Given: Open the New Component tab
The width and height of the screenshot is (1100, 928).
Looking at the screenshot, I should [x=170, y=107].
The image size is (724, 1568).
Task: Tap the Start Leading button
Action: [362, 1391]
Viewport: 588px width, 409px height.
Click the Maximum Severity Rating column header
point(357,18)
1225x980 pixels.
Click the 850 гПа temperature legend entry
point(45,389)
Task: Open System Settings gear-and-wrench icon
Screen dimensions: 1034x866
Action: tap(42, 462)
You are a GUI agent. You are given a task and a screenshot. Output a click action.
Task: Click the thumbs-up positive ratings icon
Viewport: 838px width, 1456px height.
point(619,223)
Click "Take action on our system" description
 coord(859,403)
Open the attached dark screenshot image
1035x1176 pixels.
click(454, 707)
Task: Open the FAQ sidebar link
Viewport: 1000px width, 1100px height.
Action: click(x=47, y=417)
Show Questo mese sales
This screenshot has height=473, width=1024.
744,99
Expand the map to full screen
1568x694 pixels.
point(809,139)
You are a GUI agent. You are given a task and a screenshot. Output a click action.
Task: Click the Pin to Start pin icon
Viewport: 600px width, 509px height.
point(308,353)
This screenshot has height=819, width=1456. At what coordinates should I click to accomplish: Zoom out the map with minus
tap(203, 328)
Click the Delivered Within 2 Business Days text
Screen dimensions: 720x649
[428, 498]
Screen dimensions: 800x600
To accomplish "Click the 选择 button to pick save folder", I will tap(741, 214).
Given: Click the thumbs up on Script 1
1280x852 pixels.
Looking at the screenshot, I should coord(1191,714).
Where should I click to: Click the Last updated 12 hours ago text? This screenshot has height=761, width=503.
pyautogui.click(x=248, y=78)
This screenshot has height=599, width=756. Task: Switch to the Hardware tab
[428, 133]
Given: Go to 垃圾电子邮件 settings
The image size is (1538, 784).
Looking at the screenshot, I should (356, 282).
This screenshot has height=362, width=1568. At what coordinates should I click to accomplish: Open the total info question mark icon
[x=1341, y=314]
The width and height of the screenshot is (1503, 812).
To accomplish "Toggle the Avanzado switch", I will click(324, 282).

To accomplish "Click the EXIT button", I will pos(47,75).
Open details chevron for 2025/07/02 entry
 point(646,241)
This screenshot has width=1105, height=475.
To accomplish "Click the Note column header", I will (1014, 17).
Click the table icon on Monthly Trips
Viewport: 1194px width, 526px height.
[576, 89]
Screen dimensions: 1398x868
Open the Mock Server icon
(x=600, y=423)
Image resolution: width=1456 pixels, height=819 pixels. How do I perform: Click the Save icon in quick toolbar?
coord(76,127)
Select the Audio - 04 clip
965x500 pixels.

- _Written task_: Please copy all of the items above word for word, keeping every line as it appears.

- _Full answer_:
Given: Open the New Component tab
The width and height of the screenshot is (1100, 928).
Looking at the screenshot, I should [x=170, y=107].
The image size is (724, 1568).
Task: Tap the Start Leading button
Action: [362, 1391]
Viewport: 588px width, 409px height.
Click the Maximum Severity Rating column header
point(357,18)
1225x980 pixels.
Click the 850 гПа temperature legend entry
point(45,389)
Task: Open System Settings gear-and-wrench icon
Screen dimensions: 1034x866
Action: tap(42, 462)
You are a GUI agent. You are given a task and a screenshot. Output a click action.
Task: Click the thumbs-up positive ratings icon
Viewport: 838px width, 1456px height.
point(619,223)
Click "Take action on our system" description
 coord(859,403)
Open the attached dark screenshot image
1035x1176 pixels.
click(454, 707)
Task: Open the FAQ sidebar link
Viewport: 1000px width, 1100px height.
Action: click(x=47, y=417)
Show Questo mese sales
This screenshot has height=473, width=1024.
744,99
Expand the map to full screen
1568x694 pixels.
point(809,139)
You are a GUI agent. You are given a task and a screenshot. Output a click action.
Task: Click the Pin to Start pin icon
Viewport: 600px width, 509px height.
point(308,353)
This screenshot has height=819, width=1456. At what coordinates should I click to accomplish: Zoom out the map with minus
tap(203, 328)
Click the Delivered Within 2 Business Days text
Screen dimensions: 720x649
[428, 498]
Screen dimensions: 800x600
To accomplish "Click the 选择 button to pick save folder", I will tap(741, 214).
Given: Click the thumbs up on Script 1
1280x852 pixels.
Looking at the screenshot, I should coord(1191,714).
Where should I click to: Click the Last updated 12 hours ago text? This screenshot has height=761, width=503.
pyautogui.click(x=248, y=78)
This screenshot has height=599, width=756. Task: Switch to the Hardware tab
[428, 133]
Given: Go to 垃圾电子邮件 settings
The image size is (1538, 784).
Looking at the screenshot, I should (356, 282).
This screenshot has height=362, width=1568. At what coordinates should I click to accomplish: Open the total info question mark icon
[x=1341, y=314]
The width and height of the screenshot is (1503, 812).
To accomplish "Toggle the Avanzado switch", I will click(324, 282).

To accomplish "Click the EXIT button", I will pos(47,75).
Open details chevron for 2025/07/02 entry
 point(646,241)
This screenshot has width=1105, height=475.
To accomplish "Click the Note column header", I will (1014, 17).
Click the table icon on Monthly Trips
Viewport: 1194px width, 526px height.
[576, 89]
Screen dimensions: 1398x868
Open the Mock Server icon
(x=600, y=423)
Image resolution: width=1456 pixels, height=819 pixels. How do I perform: Click the Save icon in quick toolbar?
coord(76,127)
Select the Audio - 04 clip
965x500 pixels.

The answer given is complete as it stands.